I could feel the force of Philip’s emotion. It wasn’t passion precisely; it was something different.
• • •
I turn, a dolphin flipping, to study his face. His stubble is white-tipped, paler on the chin than above his mouth, a bit like Perivale’s, though that’s a thought I wish I hadn’t had. Skin flaking on the side of his nose, the odd hair that needs plucking. An age spot blooms on his temple—is that new? The smell of peppermint.
“You’ve brushed your teeth,” I say. “Cheat.”
“I was in the bathroom and I saw my advantage!” He looks at me seriously. “I’m going to make an effort, Gaby.”
“Starting with teeth.”
“Starting with teeth.”
I consider him for a moment.
Philip sneezes suddenly, as if the attention is too intense. “Sorry. Hay fever.”
He sneezes again, and this time makes the conductor thing with the invisible baton. Something tweaks in my heart, when he does that, deep in the muscle.
I prop myself up on my elbow. “We have become very distant,” I say.
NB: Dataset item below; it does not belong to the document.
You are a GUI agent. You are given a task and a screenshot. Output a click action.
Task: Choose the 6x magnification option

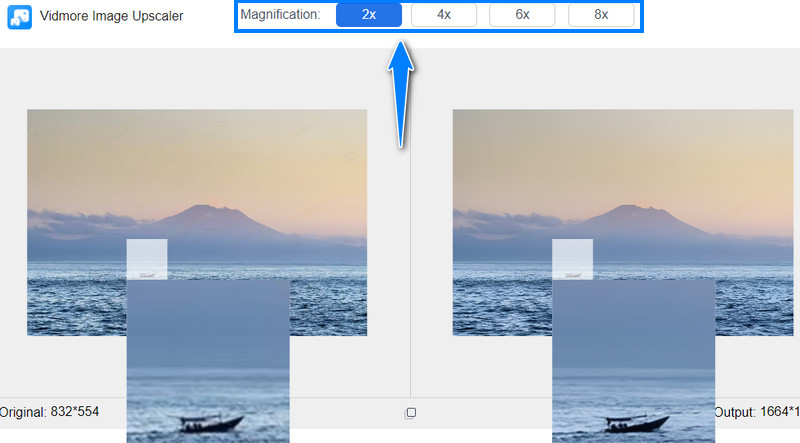[x=523, y=15]
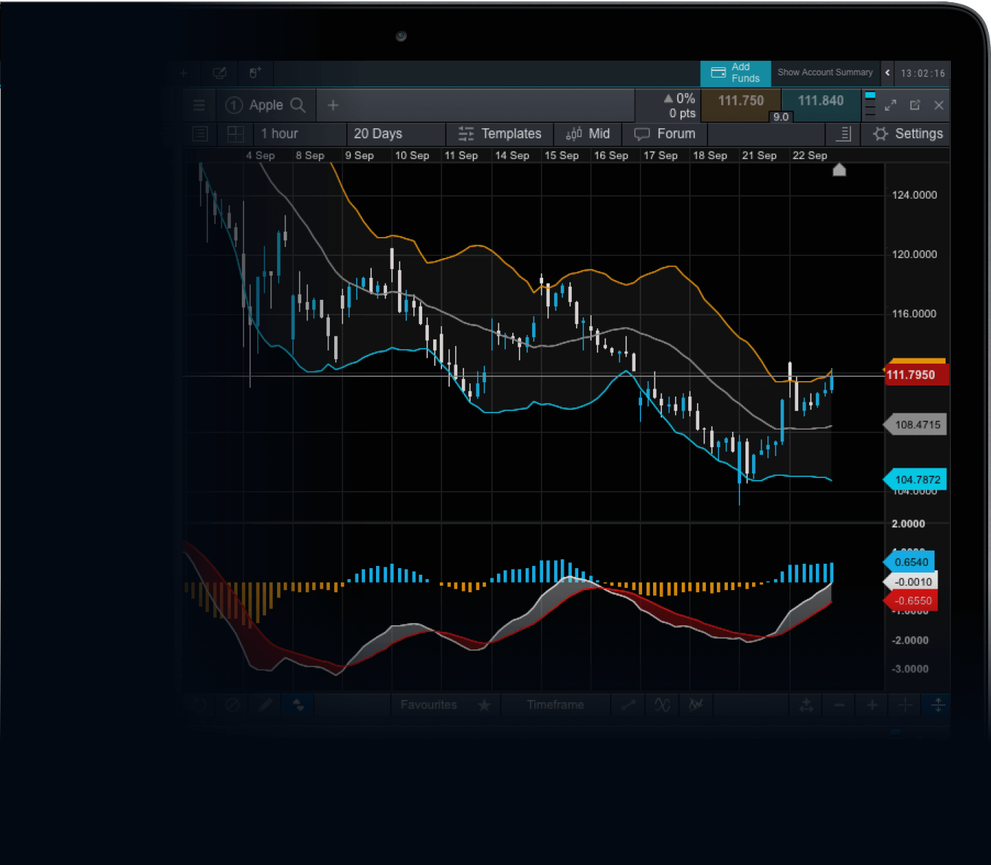
Task: Toggle auto-fit price scale
Action: coord(938,705)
“I know.” He slips down next to me, folds a pillow into a bolster behind his shoulders, gazes into my eyes. “So while I was away, tell
me everything that happened. Go through everything. So the police kept you in, the bastards, and then decided to leave you alone, thank God. What else?”
I open my mouth to speak, but I close it again. I don’t know where to start. I should want to tell him everything, shouldn’t I? It should all come gushing out, and I should cry and he should comfort me and beat himself up again for not having been here. He’ll be horrified when he hears the details—how intimidating the police were, how sinister Perivale’s obsession, how menacing the stalker, how bloody lonely a custody cell is at night. I fantasized about this moment at the beginning, imagined the guilt Philip would feel, how perhaps he might love me a tiny bit more. But something fundamental has changed. I don’t know where to begin. I feel as if I am treading water in a storm.
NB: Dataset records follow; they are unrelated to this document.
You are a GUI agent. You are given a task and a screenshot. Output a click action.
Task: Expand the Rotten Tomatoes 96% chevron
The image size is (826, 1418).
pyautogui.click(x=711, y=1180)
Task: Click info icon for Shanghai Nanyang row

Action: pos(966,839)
Eventually, I say, “Work hasn’t been great actually.”
“I thought they had given you a few days off to recover?”
He seems genuinely not to know. Perhaps I have maligned him. I half laugh. “Not sure that’s quite how I would put it.”
I start to explain about Terri’s awkwardness on the phone, the leaks to the press, the fact no one will return my calls, the conviction I have that they have pushed me out. I’m aware as I am talking that this isn’t what really matters, but it seems easier somehow, for now, than telling him about anything else.
“They can’t do that,” he says.
“Everyone’s expendable, Philip.”
“We’ll fight, don’t you worry. I’ll get on to Steven at Witherspoons. If they won’t have you back, it’ll be unfair dismissal, plus defamation of character. They don’t stand a chance against Steven. He’ll have Terri fired within the week.”
Here it is. Philip back and fighting for me. Why don’t I feel better? Also I don’t want Terri
fired
. As a response, it’s so bullish, so lacking in empathy, so
him
.
He strokes my hair. I have to fight the instinct to pull away.
“Tell me about your trip,” I say.
He leans back, fiddles with the pillow to make himself more comfortable. He talks about going long and going short and the importance in the current market of being trade orientated, of meetings with CEOs and optic companies, and the effect of fraud and the tanking of shares. It is a bit like his lovemaking. He continues to deploy engagement and consideration. He is attentive in the retelling.
“Meet any interesting people?” I ask. “Eat any good food?”
“Few posh restaurants, lot of wining and dining, mainly international.” He shrugs, and for a moment I think about how Jack would have answered—some forensic description of a bean curd mee goreng probably.